» **EXERCISE TEXT**:
Maths is cool - part 10
by Ben Martins

In this guest appearance, Ben Martins covers:

Hydraulic pump theoretical flow rate and volumetric efficiency

I have recently been carrying out some work using Pico Technology’s Engine and Hydraulics Kit and flow meters. These allow me to look at both the engine and the hydraulics side of a machine in order to determine faults with either or both sides of the system.

A common test to determine the hydraulic pump serviceability is something called a PQ test. This is where you push the pump to its maximum system pressure to ensure that it is capable of still producing the correct flow at certain pressures. When done at regular intervals, this test can be used to track the pump’s operation and catch any sign of significant wear or drop in performance before it is too late.

With Pico’s 300 Lpm and 600 Lpm flow meters, it is possible to carry out a PQ test and use the loading valve to ‘load’ the pump and record the data rather than file everything on paper. Additionally, once a stored file has been created, the setup is done for you and you only need to connect to the machine to run another test. Now, where does the maths come into it?

» **ACTIVITY LIST**:
• 1. Check each statement against the hydraulic pump article and mark it yes or no, quoting the words that decide it.
(a) A PQ test pushes the pump to its maximum system pressure.
(b) The flow meters are used so that everything can be filed on paper.
(c) After a stored file has been created, the setup has to be done again for each test.
• 2. From the hydraulic pump article, write out the passage that begins at the words "A common test" and stops after "come into it?".

» **SOURCE MATERIAL**:
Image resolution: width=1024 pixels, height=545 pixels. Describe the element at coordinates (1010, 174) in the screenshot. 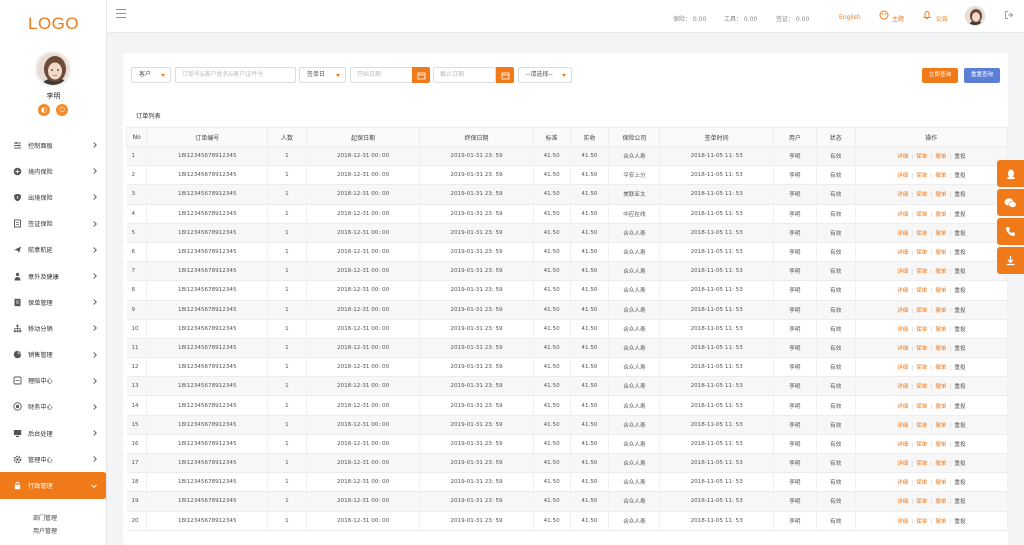

I see `qq-icon` at that location.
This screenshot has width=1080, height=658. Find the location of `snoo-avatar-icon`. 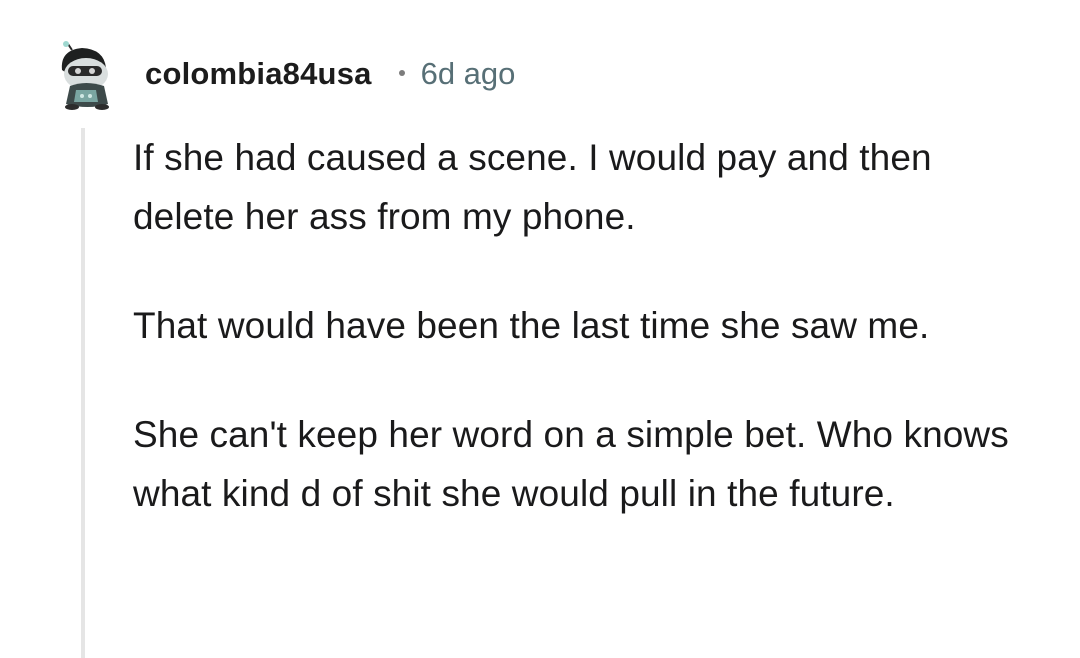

» **LIST OF SOLUTIONS**:
• 1.
(a) Yes: "This is where you push the pump to its maximum system pressure"
(b) No: "record the data rather than file everything on paper"
(c) No: "once a stored file has been created, the setup is done for you"

• 2.
A common test to determine the hydraulic pump serviceability is something called a PQ test. This is where you push the pump to its maximum system pressure to ensure that it is capable of still producing the correct flow at certain pressures. When done at regular intervals, this test can be used to track the pump’s operation and catch any sign of significant wear or drop in performance before it is too late.

With Pico’s 300 Lpm and 600 Lpm flow meters, it is possible to carry out a PQ test and use the loading valve to ‘load’ the pump and record the data rather than file everything on paper. Additionally, once a stored file has been created, the setup is done for you and you only need to connect to the machine to run another test. Now, where does the maths come into it?